日本人の「以心伝心」


  去年、楽しみにしていた日本祭りがようやく開催された。本格的な日本料理はどうやって作るのか。本当の日本人は一体どのような人間なのか。教科書に書かれたように行動するのか。日本語科の学生として、大変興味を持っていた。

  新聞や雑誌、テレビを通して、日本人のことを多少知っていたが、日本人に対してはいい印象を持っていなかった。しかし、はじめて見る日本人の先生の授業を受けてから、そうではないのではないかと考えるようになった。

  日本祭りには、いろいろ感動するようなことがたくさんあった。交流会で、日本人は相手のことをよく考えることや、いつもまじめに規則通りに行動することなどがよく理解できた。また、茶道の実演会を通して、日本語は日本人の生活や心情、日本の歴史や文化などに深く根ざしたもの、つまり日本語は一つの凝縮した世界だと考えるようになった。

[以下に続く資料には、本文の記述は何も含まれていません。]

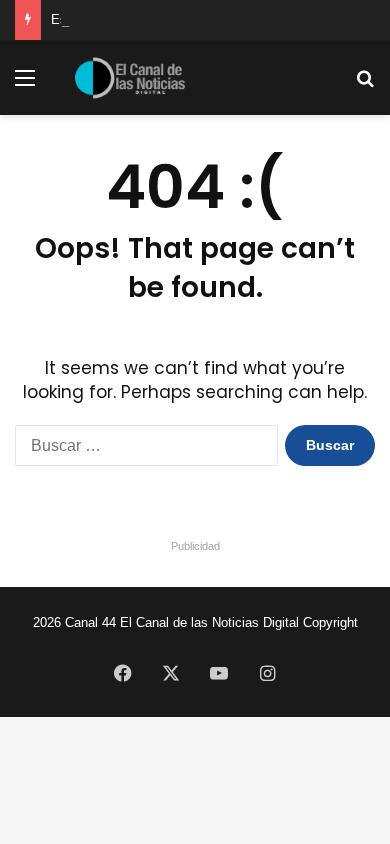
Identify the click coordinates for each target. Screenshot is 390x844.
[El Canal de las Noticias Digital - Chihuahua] (130, 78)
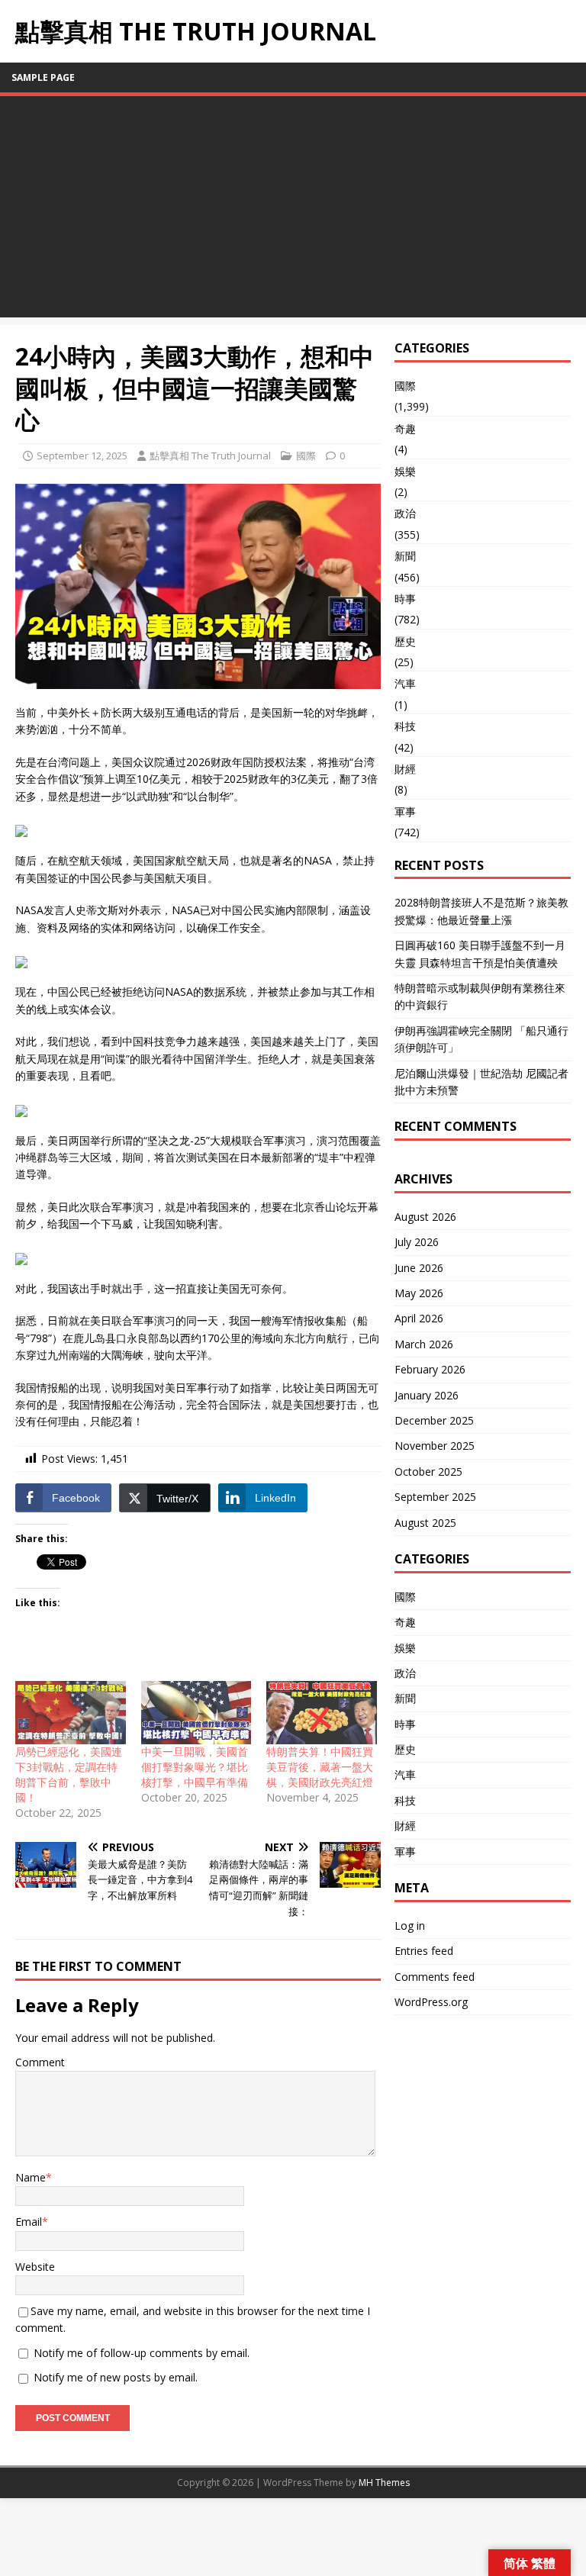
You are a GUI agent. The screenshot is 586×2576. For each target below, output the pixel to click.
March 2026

  日本祭りでは、一番印象に残った人がいる。威海の日系企業のT社長さんだ。催しものの一つとして、「たこ焼き」の実演販売会があった。販売会が終わって机を見ると、大変汚れていた。

  「どうやって片付けたらいいのだろうか。きっと面倒くさいだろうな。もし掃除をしたら、私の服が汚くなるかもしれない」と、私は困惑していた。そこへT社長さんが雑巾を持ってやってきた。私はまだ二年生で、社長さんが何を言っているのかよく理解できなかった。どうしたらいいのかと迷っていると、何と社長さんが自分で掃除を始めたのだ。汚れを全然気にすることもなく、机を一生懸命にきれいにした。社長さんなのに、こんな汚れ仕事をすることに、私はとても驚いた。社長さんがやっていることがどうして私にできないのか。顔から火が出るほど恥ずかしかった、

  その時、社長さんと目が合った。多分「社長さん、掃除のことを私にまかせてください。かならずきれいに掃除しますから」という気持ちを私の目から感じ取ったのか、T社長さんは頭をたてに振って、ほかの所に行ってしまった。

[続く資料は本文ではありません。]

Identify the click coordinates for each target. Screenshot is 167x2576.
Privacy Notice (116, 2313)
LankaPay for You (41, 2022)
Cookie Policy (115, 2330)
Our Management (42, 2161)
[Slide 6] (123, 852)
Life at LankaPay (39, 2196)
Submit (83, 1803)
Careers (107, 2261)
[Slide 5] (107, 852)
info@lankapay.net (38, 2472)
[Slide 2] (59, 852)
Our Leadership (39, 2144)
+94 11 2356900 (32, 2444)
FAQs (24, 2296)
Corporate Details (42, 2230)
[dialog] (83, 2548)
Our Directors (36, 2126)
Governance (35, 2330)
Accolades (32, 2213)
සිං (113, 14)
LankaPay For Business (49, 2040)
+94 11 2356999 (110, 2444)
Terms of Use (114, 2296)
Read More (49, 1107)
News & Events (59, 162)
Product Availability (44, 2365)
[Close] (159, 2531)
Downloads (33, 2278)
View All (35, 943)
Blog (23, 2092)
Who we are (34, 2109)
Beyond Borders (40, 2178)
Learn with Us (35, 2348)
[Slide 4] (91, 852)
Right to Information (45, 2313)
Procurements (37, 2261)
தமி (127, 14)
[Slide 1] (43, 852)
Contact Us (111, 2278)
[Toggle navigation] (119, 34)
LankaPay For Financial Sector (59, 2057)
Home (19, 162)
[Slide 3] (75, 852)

  小さなことだが、一生忘れられないのは、この瞬間の「以心伝心」である。

  実は、毎日勉強が忙しいせいもあって、私たちの寮ではあまり掃除をしなかった。紙くずや果物の皮などが散らかり放題であった。何度もほかの人に注意したが、効果がなかった。「どうしようかな」と、大変悩んだ。「そうだ。日本人の以心伝心でやってみよう」と、突然いいアイディアを思い付いた。そこで、一人で四時間かけて部屋をすっかり掃除した。ちょっと疲れたが、部屋がきれいになったのを見て、自然と笑みがこぼれた。

  夕方になって、同室の人たちがあとからあとから帰ってきた。きれいになった部屋を見回して、みんな一様に驚いた。と同時に、うつむいて恥ずかしそうな顔をした。多分何かを感じ取ってくれたのだろう。それからはずっと私たちの部屋はいつもきれいで清潔な状態になっている。

  池に投じた小さな石、つまり小さな親切が大きな感謝となって波紋が広がったのだ。日本人の「以心伝心」というコミュニケーションは、本当に不思議な力を持っている。

  現在の中日関係は以前と比べていいとは言えない。とても残念だ。私は日本語を学ぶ者として、多くの日本人と触れ合い、「以心伝心」のような日本人の心情などをもっと勉強したい。そして自信を持って、「日本人であっても、私たちと同じですよ。優しくて平和を希望する人間ですよ」と言えるようになりたい。